◆ SCHRIFTLICHE ANWEISUNG 1 ◆
Fasse den Beitrag über DHCP-Broadcasts und Switches in zwei Sätzen zusammen.

◆ SEITENTEXT ◆
DHCP-Broadcast sind Broadcast auf Layer2.
Diese Broadcast muss aber ein Switch beherrschen, ansonsten kann der nach dem Neustart, oder bei leerer MAC-Adresstabelle gar keine Frames weiterleiten.

Zum Uplinkport:
Das ist bei nicht konfigurierbaren Switchen nur ein Port mit anderer Belegung, um kein CrossOver Kabel nutzen zu müssen. Vlans und Trunking sind da kein Thema, weil man ja die Ports eh nicht zuweisen kann. Die Belegung sollte aber mit Auto-MDIX kein Problem sein, da die benötigte Belegung vom Switch erkannt wird und der diese selbst umstellt.

Ein DHCP RelayAgent ist nur dann nötig, wenn ein DHCP Server Clients bedienen will, die sich ausserhalb seiner eigenen Broadcast-Domäne befinden.
Ein Router, allgemeiner. jedes Gerät auf Layer3 und darüber, trennt Broadcast Domänen. Ein Layer2 Device trennt hingegen nur Kollisionsdomänen (vgl. Switch und Hub).

Was ich mir jetzt noch vorstellen kann, sind fehlerhafte Ethernet Frames, die vom Switching Verfahren ausgesondert werden. Da wärs interessant, ob das Netzwerk mit statischen IPs, oder einem anderen DHCP Server, funktioniert.

Interessant wärs natürlich auch, mal nen PC mit nem Sniffer dazwischenzuhängen. Das würd die Fehlerdiagnose schon erleichten. Sonst ists doch nur geschickt raten.


----------



## TheNBP (11. Januar 2008)

◆ DATENSÄTZE ◆
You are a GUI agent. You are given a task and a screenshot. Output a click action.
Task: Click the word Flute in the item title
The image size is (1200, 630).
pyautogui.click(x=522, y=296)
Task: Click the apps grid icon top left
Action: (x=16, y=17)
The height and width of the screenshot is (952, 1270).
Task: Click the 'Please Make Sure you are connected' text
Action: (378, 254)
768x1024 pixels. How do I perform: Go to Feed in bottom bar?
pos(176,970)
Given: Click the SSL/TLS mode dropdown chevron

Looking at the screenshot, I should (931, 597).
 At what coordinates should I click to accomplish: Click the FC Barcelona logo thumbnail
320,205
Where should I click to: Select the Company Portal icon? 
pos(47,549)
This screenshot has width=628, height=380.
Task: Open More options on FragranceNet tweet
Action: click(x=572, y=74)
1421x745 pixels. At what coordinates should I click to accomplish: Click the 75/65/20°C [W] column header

◆ SCHRIFTLICHE ANWEISUNG 2 ◆
Gib aus den Datensätzen die Zeilen unverändert aus, beginnend mit der Zeile, die „At what coordinates should I click to accomplish: Click the FC“ enthält, bis einschließlich zum Ende der Datensätze.

◆ VOLLSTÄNDIGE ANTWORT 1 ◆
DHCP-Broadcasts laufen auf Layer 2 und müssen von einem Switch beherrscht werden, und ein DHCP-Relay-Agent ist nur nötig, wenn ein DHCP-Server Clients außerhalb seiner eigenen Broadcast-Domäne bedienen soll. Als mögliche Fehlerursache werden fehlerhafte Ethernet-Frames genannt, und zur Diagnose werden ein Test mit statischen IPs oder einem anderen DHCP-Server sowie ein dazwischengehängter PC mit Sniffer angeregt.

◆ VOLLSTÄNDIGE ANTWORT 2 ◆
 At what coordinates should I click to accomplish: Click the FC Barcelona logo thumbnail
320,205
Where should I click to: Select the Company Portal icon? 
pos(47,549)
This screenshot has width=628, height=380.
Task: Open More options on FragranceNet tweet
Action: click(x=572, y=74)
1421x745 pixels. At what coordinates should I click to accomplish: Click the 75/65/20°C [W] column header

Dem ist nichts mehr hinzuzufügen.